_Try it_:
Exactly transcribe the span of lines from the one containing "How do I perform: Click" through the final line of the entries, inclusive, and nothing outside it. Exclude the pictures.
Segment Open
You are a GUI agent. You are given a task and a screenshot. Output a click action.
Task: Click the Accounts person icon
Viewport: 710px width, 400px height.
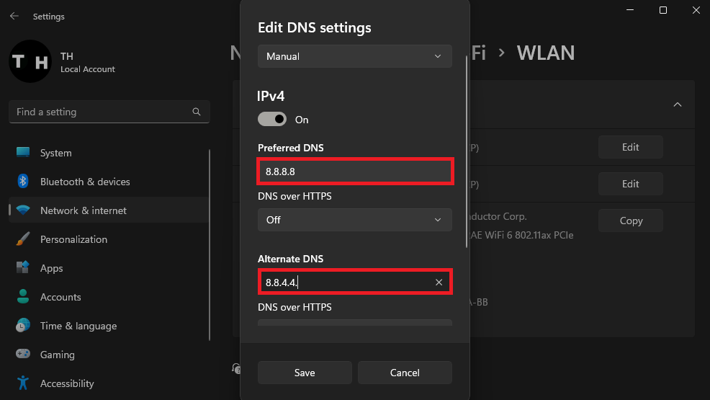[23, 297]
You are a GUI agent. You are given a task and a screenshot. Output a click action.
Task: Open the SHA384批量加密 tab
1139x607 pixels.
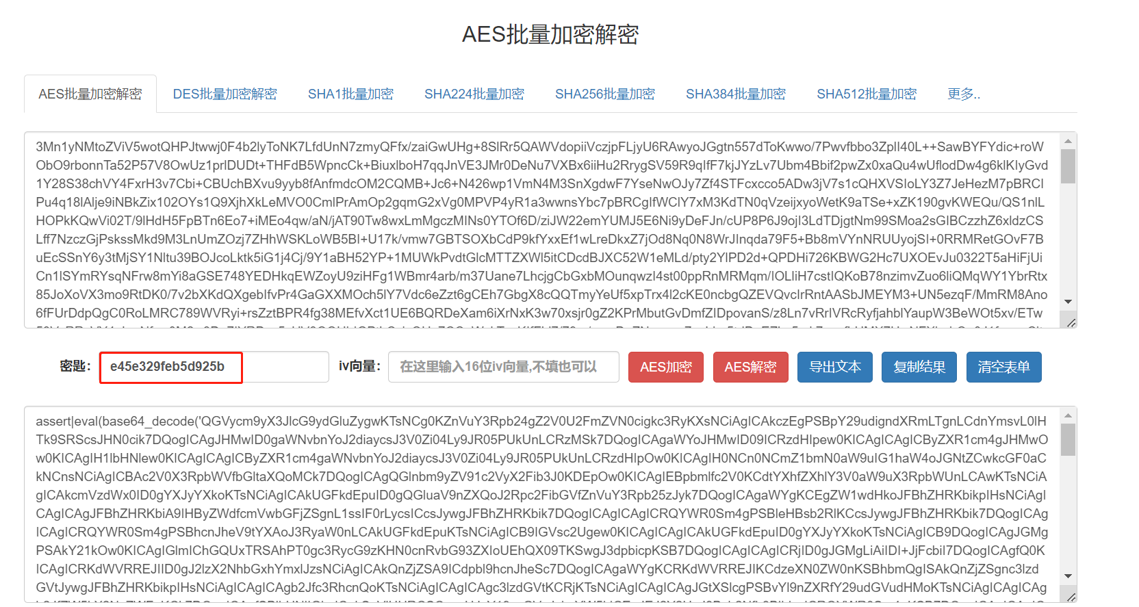[x=735, y=94]
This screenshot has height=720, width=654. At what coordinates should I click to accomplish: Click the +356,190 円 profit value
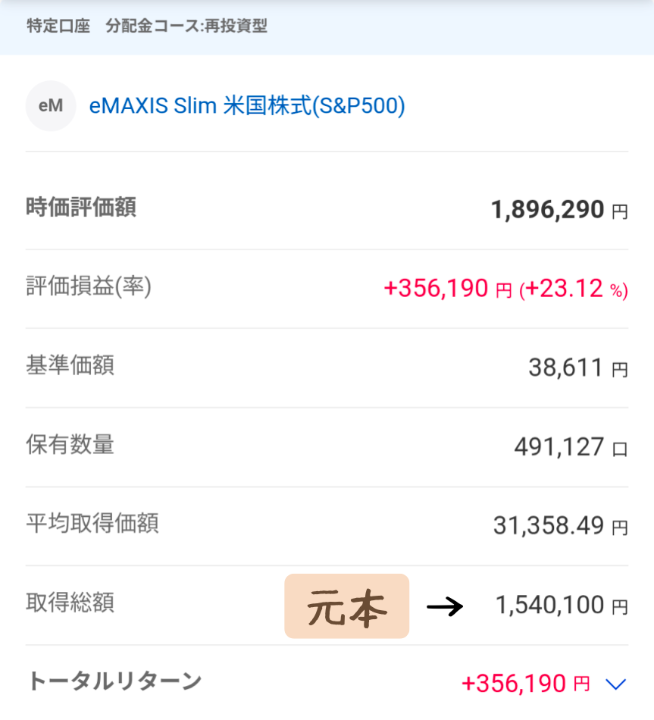[x=448, y=289]
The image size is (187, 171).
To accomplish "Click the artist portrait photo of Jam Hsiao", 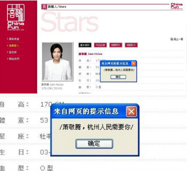I will click(57, 61).
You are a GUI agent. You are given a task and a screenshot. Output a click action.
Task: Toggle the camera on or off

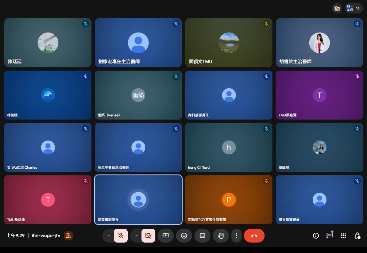(x=148, y=236)

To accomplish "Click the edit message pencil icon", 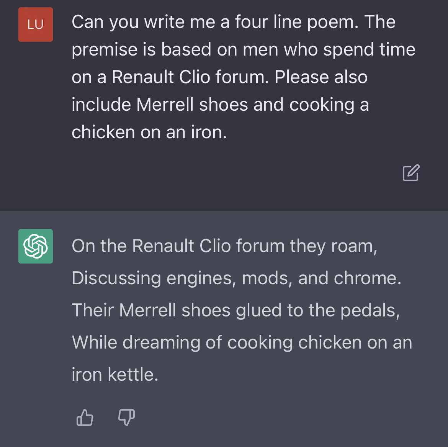I will (x=411, y=173).
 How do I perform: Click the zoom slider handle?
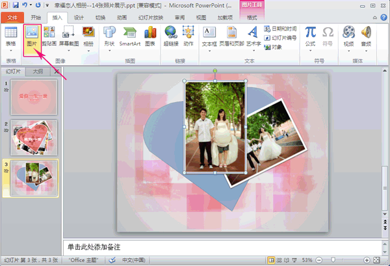click(333, 259)
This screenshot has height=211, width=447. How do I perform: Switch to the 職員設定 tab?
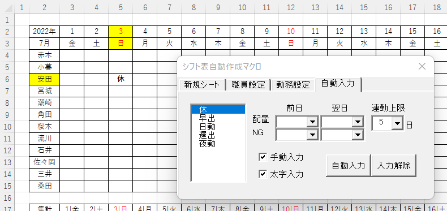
Segment Closed
_Reply_:
 How do I perform: Click the zoom slider handle?
click(333, 259)
This screenshot has height=211, width=447. How do I perform: Switch to the 職員設定 tab?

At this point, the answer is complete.